Each painful day that passed brought more questions with no answers and still does. People whom I consider friends have been kind. Nobody has questioned my sanity, that I know of 😉 and nobody seems to be critical of my frame of mind. Of course, I’ve almost completely withdrawn myself through the process so I guess I wouldn’t really know. I try to assume the best. My husband has told me people are asking about me at church. I’m not sure what that means, but there you have it. Again, I assume it’s out of concern.
Anywho, as the days keep passing by and I stumble through the healing process keeping myself busy with my new passion, suicide prevention, I feel myself beginning to lean back toward my faith. God is slowly creeping back into my life. I say creeping not in a bad way, but in a way that implies slowly moving back into my life. I find myself……
questioning the circumstances of the last four months…..
questioning life and our existence….
And I have realized that a small part of me misses my relationship with God, but with a little fear etched in there, too. My faith is tugging at my heartstrings, but battling my pride, my confusion, my inability to really trust in God’s plan for my life. I have tried talking to friends, to family, to my husband and I keep getting the same answer, “Shannon, I don’t know the answer to that” or “Shannon, I ask the same questions, have the same doubts, but still I trust in God’s plan” or “Shannon, I can’t tell you those answers, but I do know that God loves you and loves Darren.” And of course, those answers only bring a whole new set of questions that nobody has the answers to.
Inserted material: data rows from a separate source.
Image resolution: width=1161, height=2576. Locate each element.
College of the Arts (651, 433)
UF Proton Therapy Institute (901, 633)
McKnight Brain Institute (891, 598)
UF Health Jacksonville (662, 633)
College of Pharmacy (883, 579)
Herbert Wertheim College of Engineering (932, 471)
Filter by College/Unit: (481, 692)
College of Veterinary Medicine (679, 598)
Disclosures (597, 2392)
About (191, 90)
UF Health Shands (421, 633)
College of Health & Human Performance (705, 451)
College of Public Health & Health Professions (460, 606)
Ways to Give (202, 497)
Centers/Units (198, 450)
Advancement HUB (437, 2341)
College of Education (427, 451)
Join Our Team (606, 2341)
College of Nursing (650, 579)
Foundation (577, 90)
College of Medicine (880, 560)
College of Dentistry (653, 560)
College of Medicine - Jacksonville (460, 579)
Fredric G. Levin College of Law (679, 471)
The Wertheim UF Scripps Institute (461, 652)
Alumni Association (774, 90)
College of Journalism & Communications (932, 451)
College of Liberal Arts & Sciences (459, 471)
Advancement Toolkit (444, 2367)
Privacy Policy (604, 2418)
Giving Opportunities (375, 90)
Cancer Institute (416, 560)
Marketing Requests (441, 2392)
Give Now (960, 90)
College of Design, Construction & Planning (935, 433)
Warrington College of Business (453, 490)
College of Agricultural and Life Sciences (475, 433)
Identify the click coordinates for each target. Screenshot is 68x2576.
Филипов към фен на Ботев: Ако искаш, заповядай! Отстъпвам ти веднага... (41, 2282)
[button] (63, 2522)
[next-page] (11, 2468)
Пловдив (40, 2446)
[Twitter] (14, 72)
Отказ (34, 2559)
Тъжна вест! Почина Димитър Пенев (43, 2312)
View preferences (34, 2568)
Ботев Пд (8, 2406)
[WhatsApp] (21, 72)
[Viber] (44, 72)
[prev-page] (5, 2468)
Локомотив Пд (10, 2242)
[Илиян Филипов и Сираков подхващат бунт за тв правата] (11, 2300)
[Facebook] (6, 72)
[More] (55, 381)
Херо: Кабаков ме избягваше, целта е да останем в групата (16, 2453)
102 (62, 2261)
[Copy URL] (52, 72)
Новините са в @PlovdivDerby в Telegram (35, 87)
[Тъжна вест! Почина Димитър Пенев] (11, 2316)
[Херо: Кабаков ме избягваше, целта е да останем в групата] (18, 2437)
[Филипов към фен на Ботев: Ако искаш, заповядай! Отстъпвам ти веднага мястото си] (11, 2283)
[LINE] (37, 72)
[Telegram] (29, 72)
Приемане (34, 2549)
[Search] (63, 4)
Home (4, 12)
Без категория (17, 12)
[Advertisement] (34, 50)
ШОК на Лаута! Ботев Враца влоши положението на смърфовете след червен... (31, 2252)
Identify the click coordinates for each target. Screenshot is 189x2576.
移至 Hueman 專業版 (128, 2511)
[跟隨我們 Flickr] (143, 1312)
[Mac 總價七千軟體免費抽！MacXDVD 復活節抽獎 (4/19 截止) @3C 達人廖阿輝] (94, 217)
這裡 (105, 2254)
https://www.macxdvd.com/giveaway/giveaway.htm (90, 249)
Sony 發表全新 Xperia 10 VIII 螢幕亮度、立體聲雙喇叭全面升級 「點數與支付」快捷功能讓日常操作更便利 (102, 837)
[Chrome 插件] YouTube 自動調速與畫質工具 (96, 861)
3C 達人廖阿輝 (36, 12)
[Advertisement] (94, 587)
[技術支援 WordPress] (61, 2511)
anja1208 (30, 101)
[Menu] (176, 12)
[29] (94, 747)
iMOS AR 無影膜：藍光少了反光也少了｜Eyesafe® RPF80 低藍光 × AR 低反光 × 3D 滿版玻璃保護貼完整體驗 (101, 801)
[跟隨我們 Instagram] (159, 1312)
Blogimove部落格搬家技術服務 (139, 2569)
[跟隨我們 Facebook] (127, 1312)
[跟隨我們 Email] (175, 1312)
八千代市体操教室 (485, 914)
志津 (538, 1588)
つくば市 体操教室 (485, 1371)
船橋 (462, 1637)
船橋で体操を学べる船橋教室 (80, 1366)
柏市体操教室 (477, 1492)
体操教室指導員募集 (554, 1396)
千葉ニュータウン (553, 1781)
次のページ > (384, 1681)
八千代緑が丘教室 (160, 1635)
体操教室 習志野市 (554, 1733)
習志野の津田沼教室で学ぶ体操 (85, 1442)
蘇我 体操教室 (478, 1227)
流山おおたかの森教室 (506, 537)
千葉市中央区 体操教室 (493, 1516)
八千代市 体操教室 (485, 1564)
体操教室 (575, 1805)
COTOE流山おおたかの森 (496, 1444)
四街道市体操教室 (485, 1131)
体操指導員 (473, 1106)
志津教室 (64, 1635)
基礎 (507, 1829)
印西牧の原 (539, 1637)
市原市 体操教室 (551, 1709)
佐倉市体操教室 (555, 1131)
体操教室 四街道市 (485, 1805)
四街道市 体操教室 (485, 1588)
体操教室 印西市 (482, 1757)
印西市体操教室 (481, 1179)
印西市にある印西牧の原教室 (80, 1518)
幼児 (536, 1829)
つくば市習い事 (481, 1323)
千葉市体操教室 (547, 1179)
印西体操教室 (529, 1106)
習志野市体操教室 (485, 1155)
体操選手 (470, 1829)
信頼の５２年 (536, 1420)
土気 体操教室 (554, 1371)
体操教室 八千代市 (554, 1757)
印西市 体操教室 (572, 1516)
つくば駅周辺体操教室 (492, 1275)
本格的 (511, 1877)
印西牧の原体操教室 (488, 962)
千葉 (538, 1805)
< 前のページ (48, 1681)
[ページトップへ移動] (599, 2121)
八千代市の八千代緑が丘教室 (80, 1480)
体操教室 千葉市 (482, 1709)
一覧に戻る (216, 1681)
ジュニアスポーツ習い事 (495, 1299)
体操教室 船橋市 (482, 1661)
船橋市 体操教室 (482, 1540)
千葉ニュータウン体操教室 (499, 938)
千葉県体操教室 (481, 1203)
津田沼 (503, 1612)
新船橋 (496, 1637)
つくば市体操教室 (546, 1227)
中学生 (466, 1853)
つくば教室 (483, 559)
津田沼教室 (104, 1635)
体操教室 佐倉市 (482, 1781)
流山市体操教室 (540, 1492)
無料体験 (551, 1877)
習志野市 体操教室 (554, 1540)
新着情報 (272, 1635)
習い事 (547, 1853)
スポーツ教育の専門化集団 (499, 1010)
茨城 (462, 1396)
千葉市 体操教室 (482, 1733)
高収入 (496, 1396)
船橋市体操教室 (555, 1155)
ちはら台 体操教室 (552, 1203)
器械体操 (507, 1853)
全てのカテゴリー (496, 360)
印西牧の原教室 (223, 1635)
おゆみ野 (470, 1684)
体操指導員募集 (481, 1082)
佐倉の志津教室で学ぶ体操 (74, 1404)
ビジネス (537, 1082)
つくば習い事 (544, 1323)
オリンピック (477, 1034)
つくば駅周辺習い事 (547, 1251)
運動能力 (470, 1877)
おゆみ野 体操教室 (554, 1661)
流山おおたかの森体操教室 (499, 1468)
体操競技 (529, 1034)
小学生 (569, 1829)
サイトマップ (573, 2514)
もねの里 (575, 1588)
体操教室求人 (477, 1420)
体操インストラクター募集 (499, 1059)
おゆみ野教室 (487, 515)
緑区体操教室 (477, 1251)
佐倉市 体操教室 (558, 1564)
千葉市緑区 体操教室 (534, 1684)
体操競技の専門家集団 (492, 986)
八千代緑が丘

Yet, my heart is still broken and my mind is still confused. How can I have faith in something and not really know or understand what it is? As I said earlier, I don’t blame God for what happened to my son, but I question Him. Why would He (the one who can perform miracles) choose not to perform a miracle in my son’s life? Through Mass, we are taught to anticipate the glory of heaven. It’s the place we all hope to get to when our time on earth ends. I often hear that Darren is way better where he is than here where he was. His pain is over. He is no longer suffering heartbreak or anything else. I should be happy that he is in a better place. But am I? Am I happier, I question? Yes, some of me is, but some of me is still being selfish and wanting him here with me.
Story to be continued, but I will leave you with this:
For God so loved the world, that He gave His only begotten Son, that whoever believes in Him shall not perish, but have eternal life. ~ John 3:16
Knowing how painful it’s been for me losing my son, why would God do that?